Financial reports consistently show that the biggest retirement planning mistakes stem from a failure to account for inflation and longevity(1). This guide from ABSLI empathizes with these challenges and provides actionable strategies to correct the course, ensuring your retirement corpus is truly future-proof.

Mistake 1: Starting Too Late and Missing Compounding

The most common and costly mistake is believing you have "plenty of time" and delaying serious retirement savings until your 40s.

Delaying retirement savings prevents your money from benefiting from compounding, which requires decades to work effectively; starting at age 40 forces you to save three times more per month to catch up to someone who started at age 30.

  • The Compounding Cost: Compounding's most powerful returns occur in the final 5–10 years of your saving journey.
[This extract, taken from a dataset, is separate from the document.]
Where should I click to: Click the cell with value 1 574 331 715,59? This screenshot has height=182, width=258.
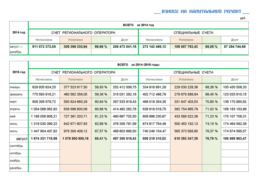pyautogui.click(x=44, y=139)
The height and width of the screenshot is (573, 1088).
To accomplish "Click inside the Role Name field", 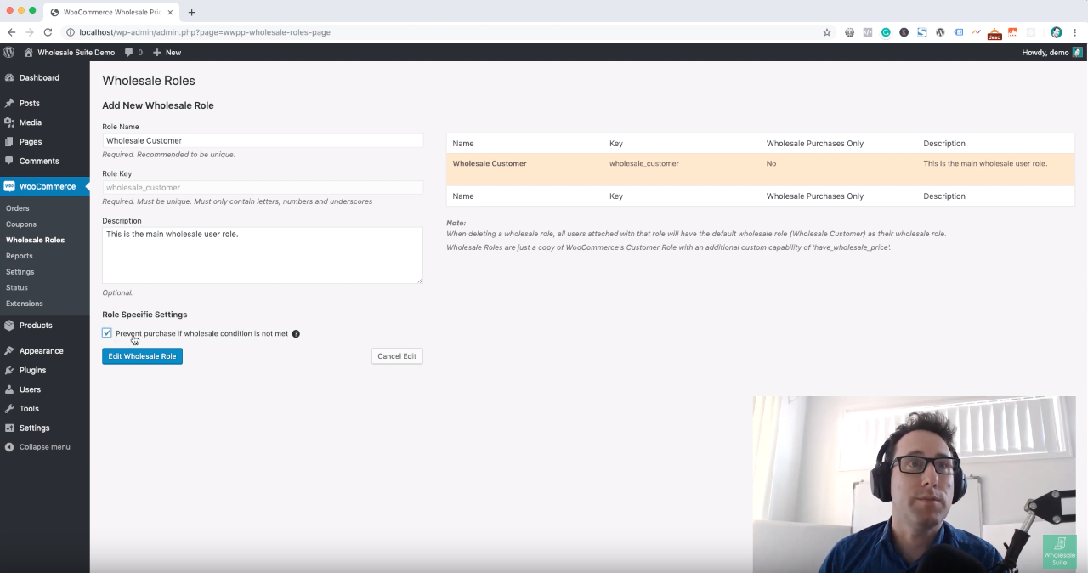I will click(263, 140).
Missing the early years means the corpus relies heavily on new contributions rather than growth.
  • The Unrealistic Catch-Up: A person starting at age 45 may need to save 40% to 50% of their current income just to achieve the same corpus that a 30-year-old could reach by saving only 15%.

Mistake 2: Underestimating Inflation and Healthcare Costs

Many retirees calculate their retirement corpus based on current living expenses, completely ignoring how costs will balloon over a 25-30 year retired life(3). Retirees often fail to account for 6-7% annual inflation, which significantly reduces purchasing power; healthcare costs pose an even greater risk as they typically inflate at a rate faster than general CPI(3).

  • The Inflation Erosion: For conservative planning in India, experts advise using an annual inflation rate of 6% to 7%. At 7% inflation, an item costing ₹50,000 today will cost nearly ₹2 Lakh in 20 years.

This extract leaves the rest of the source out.